Samreen Chhabra • November 11, 2024

hi, in regards to the first have of the video where you mentioned about invalid output due to NA values in the observations; i ran my code without the na.rm function and it showed me the same thing. I wonder how that happens... I did save my codes of filter functions earlier, but as you have also mentioned it does not modify the original data set.
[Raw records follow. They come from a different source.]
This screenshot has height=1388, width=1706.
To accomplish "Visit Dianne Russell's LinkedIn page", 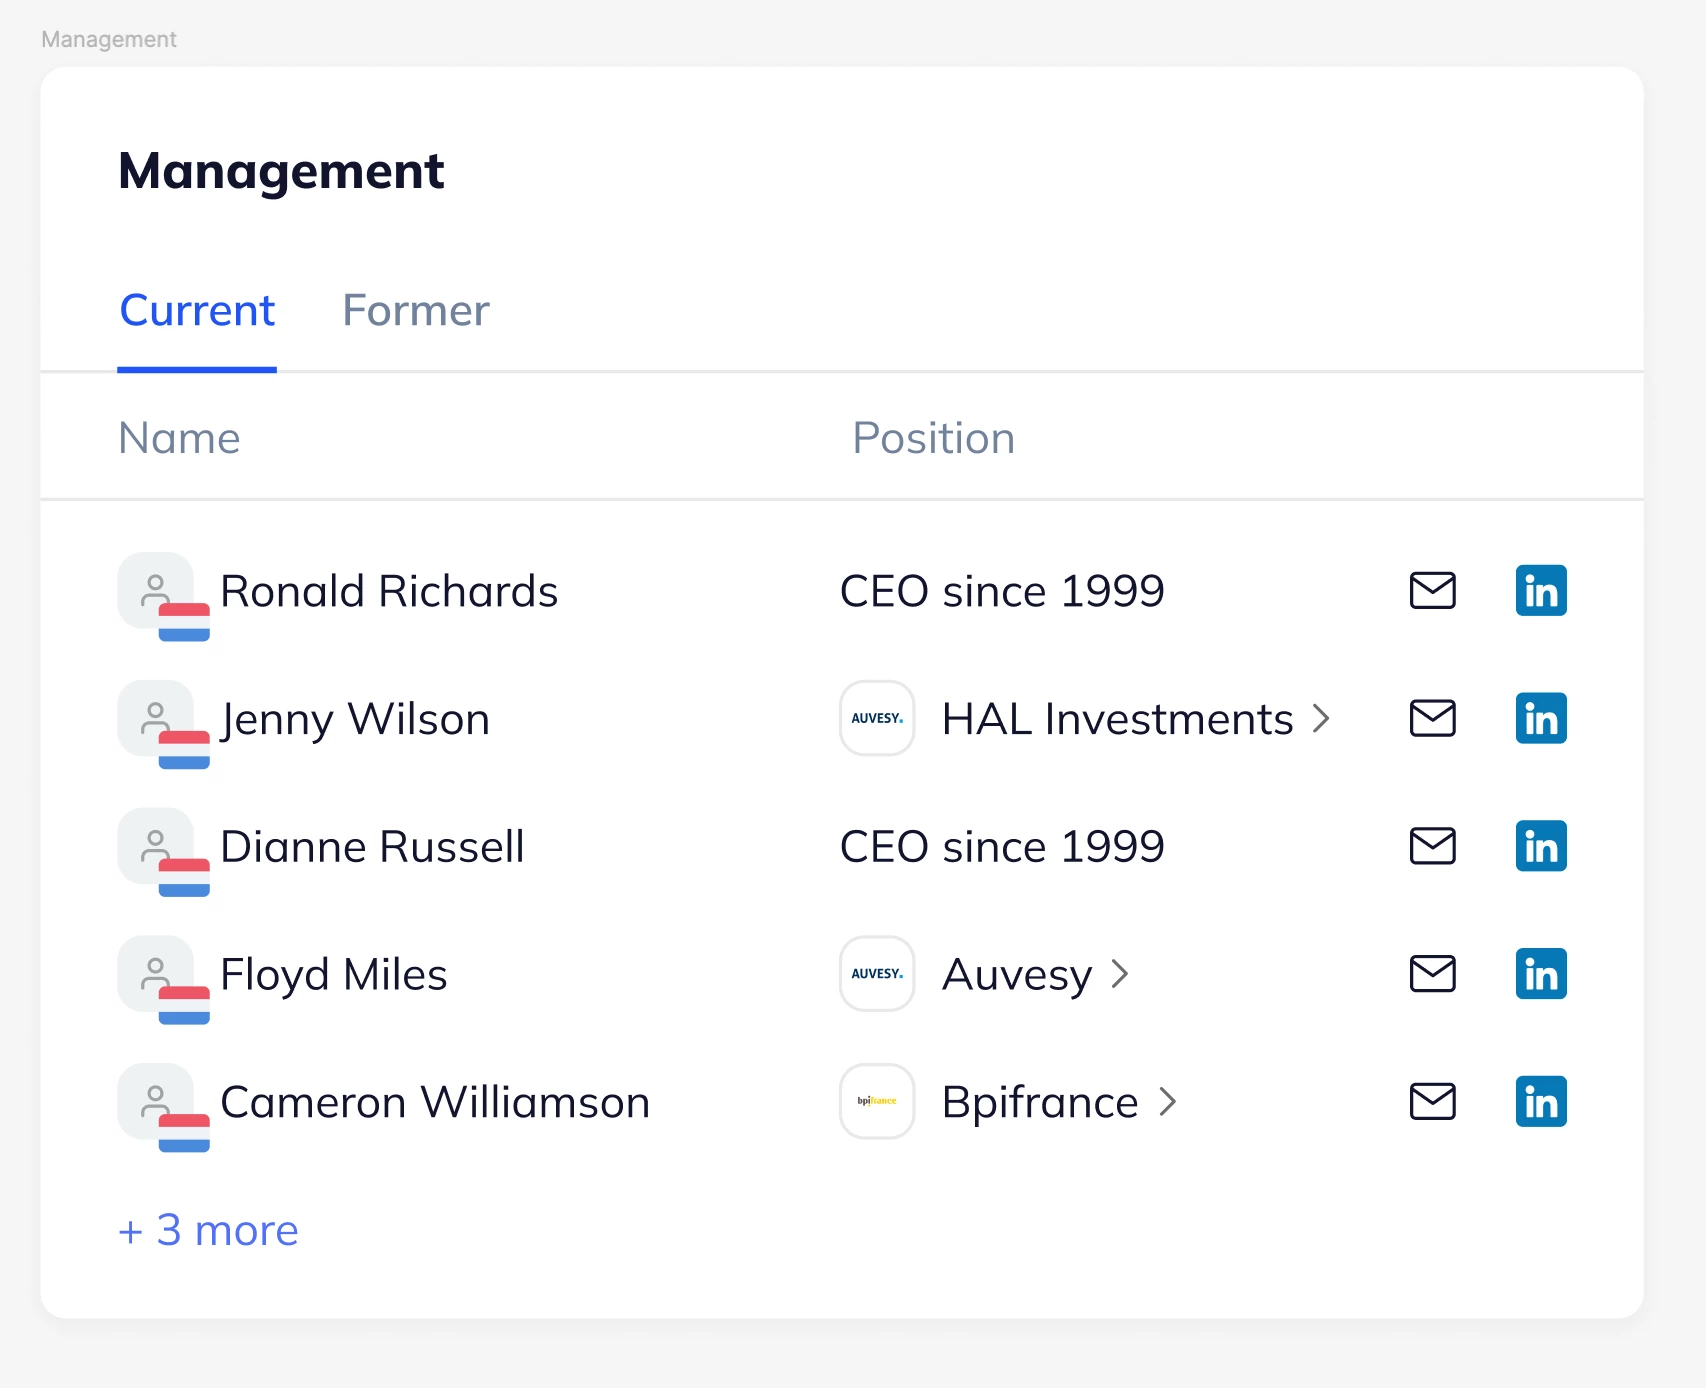I will (1540, 846).
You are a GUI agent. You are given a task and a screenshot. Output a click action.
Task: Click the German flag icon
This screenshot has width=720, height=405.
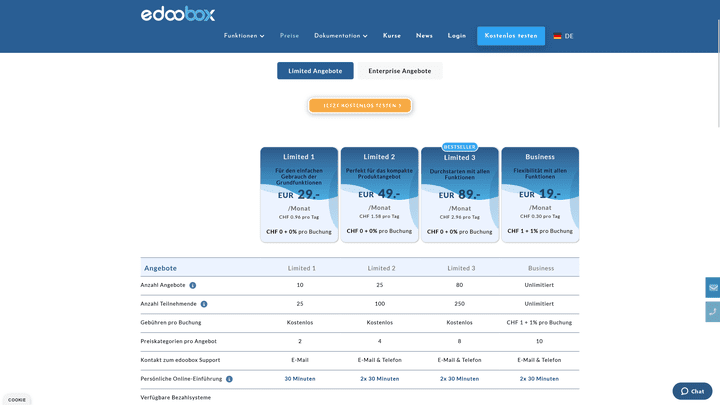(557, 36)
Just curious about how the code worked:

> penguins |> 
  summarise(mean_bill_depth =
              mean(bill_length_mm))
# A tibble: 1 × 1
  mean_bill_depth
            <dbl>
1            37.9

same result shows if i use the na.rm function: 

> penguins |> 
  summarise(mean_bill_depth =
              mean(bill_length_mm, na.rm = TRUE))
# A tibble: 1 × 1
  mean_bill_depth
            <dbl>
1            37.9

thank you!

Samreen Chhabra

Samreen Chhabra • November 11, 2024

oh i just realized it doesnt shows the output; it is this for both codes:

David Keyes

David Keyes Founder • November 12, 2024

It's hard to know exactly what's going on because I can't see your code all the way from when you imported the data, but my guess is that you removed the NAs prior to running the summarize() function. If you do this (e.g. with the drop_na() function), then summarize() will work fine without the na.rm argument.

Myles Kwitny

Myles Kwitny • March 18, 2025

When I use the summary function (listed below)

penguins |> 
  summarize(mean_bill_length = mean(bill_length_mm))
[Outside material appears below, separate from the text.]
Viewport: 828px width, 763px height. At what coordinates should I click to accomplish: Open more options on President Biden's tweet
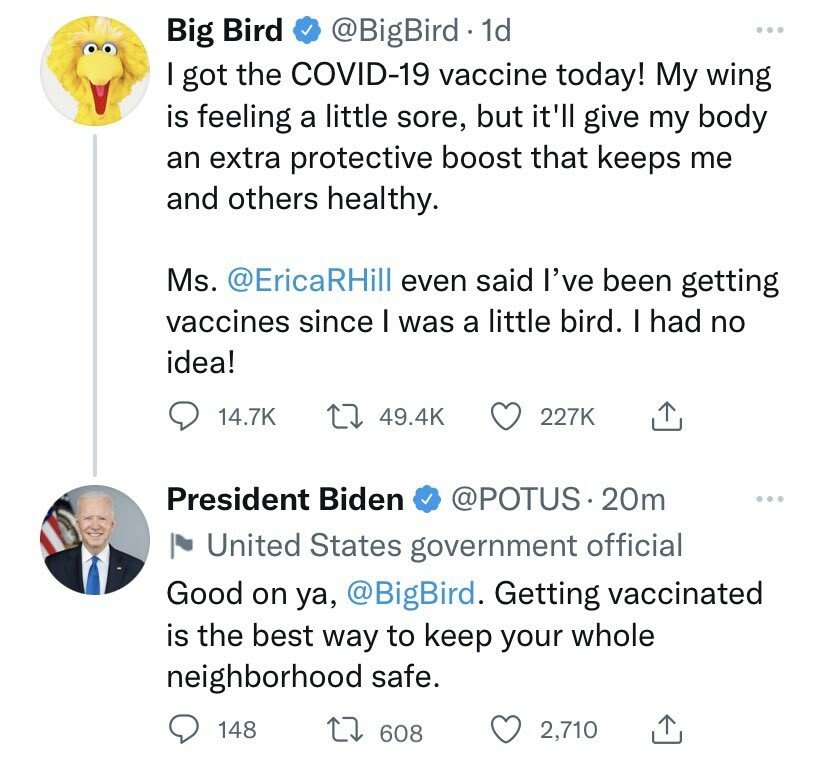[769, 498]
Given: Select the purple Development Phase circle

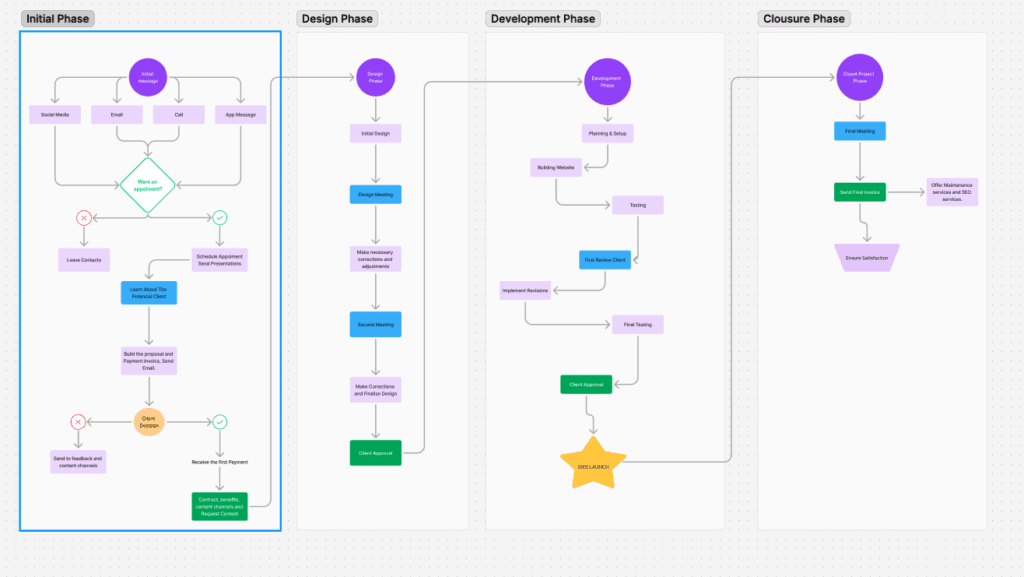Looking at the screenshot, I should click(x=607, y=82).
In my console I get a summary of all the variables (example of one variable below). Is there another step I should be taking before entering this command?

$bill_length_mm
$bill_length_mm$variableType
Variable type: numeric
$bill_length_mm$countMissing
Number of missing obs.: 2 (0.58 %)
$bill_length_mm$uniqueValues
Number of unique values: 164
$bill_length_mm$centralValue
Median: 44.45
$bill_length_mm$quartiles
1st and 3rd quartiles: 39.23; 48.5
$bill_length_mm$minMax
Min. and max.: 32.1; 59.6

Thank you!

Gracielle Higino

Gracielle Higino Coach • March 18, 2025

Hi Myles! I can't reproduce your error. The possibilities that I can think of are that you have a package loaded with a similar function that is overwriting the dplyr summarise function, or there is a typo in your code somewhere... Restarting the session might help in this case!
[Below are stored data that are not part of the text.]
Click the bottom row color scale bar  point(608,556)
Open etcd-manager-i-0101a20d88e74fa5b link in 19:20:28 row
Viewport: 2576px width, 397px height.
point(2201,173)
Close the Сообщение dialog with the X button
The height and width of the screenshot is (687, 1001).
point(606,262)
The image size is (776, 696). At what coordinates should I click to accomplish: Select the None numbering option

Do you wanna share more details about your script?

Myles Kwitny

Myles Kwitny • March 18, 2025

Yes, this is an example of a code I enter:

# Load Packages -----------------------------------------------------------

# Load the tidyverse package

library(tidyverse)

# Import Data -------------------------------------------------------------

# Download data from https://rfor.us/penguins
# Copy the data into the RStudio project
# Create a new R script file and add code to import your data

penguins <- read_csv("penguins_data.csv")

# Calculate the weight of the heaviest penguin.
# Don't forget to drop NAs!

penguins |> 
  summarize(max_body_mass = max(body_mass_g))
Myles Kwitny

Myles Kwitny • March 18, 2025

I restarted R studio and it worked! Thank you

Gracielle Higino

Gracielle Higino Coach • March 18, 2025

Amazing! Sometimes that's all it takes! 😁

Heather Worker

Heather Worker • March 20, 2025

Does max and min work with dates or just with strictly numeric values?